Le recul du nombre d’acquisitions est très marqué pour les fermiers en place, personnes physiques agricoles (-30%) ou sociétés d’exploitation (-30,5%). La tentation de sécuriser le foncier exploité aura été douchée cette année : les trésoreries ont été impactées par le confinement et on préfère passer son tour.
A l’inverse, les particuliers non agricoles attirés par un placement foncier -ils représentent le deuxième volume d’achats de vignes chaque année- maintiennent à peu près le cap avec seulement -2,5% de baisse. La crise a manifestement conforté leurs projets d’investissement dans le foncier viticole.
Ce chiffre est sans doute à mettre en parallèle avec d’autres signaux faibles détectés les années passées. Par exemple : la volonté d’être un investisseur éthique en choisissant des fonds de portage pour l’installation de néo-vignerons ou encore l’exode inversé qui s’amplifie -le contraire de l’exode rural-
acheter au son du canon et vendre au son du clairon ?

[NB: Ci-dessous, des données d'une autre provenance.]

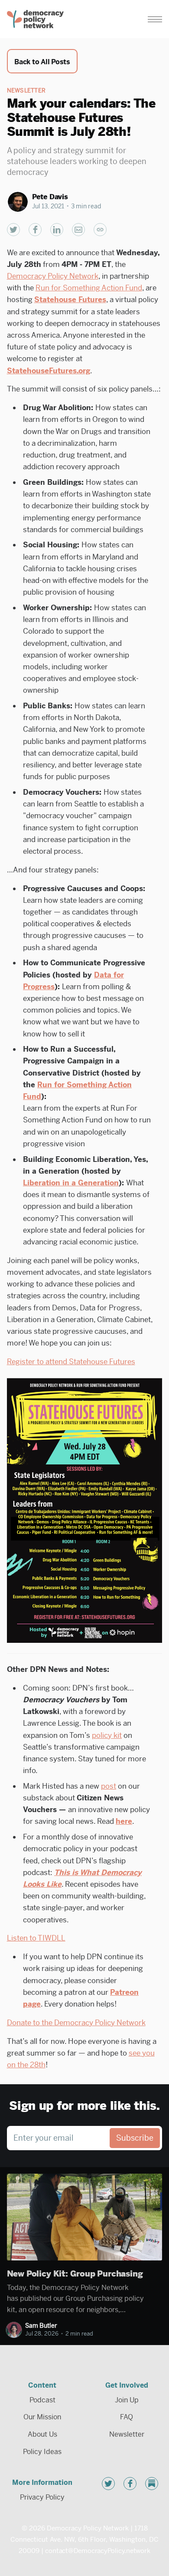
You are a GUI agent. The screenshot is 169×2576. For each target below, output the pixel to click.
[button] (155, 19)
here (124, 1821)
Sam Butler (41, 2325)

Cet adage du parfait spéculateur est-il de mise sur le marché des vignes ? Il serait plutôt mal à propos. C’est vrai qu’il ne faut pas se priver d’acheter des vignes ou un domaine lorsque l’occasion se présente mais le retour sur investissement se fait sur un temps long et le propre du vigneron n’est pas de tout plaquer lorsque l’orage gronde mais bien de faire le dos rond en cas de coup dur. La résilience, une qualité majeure de la profession.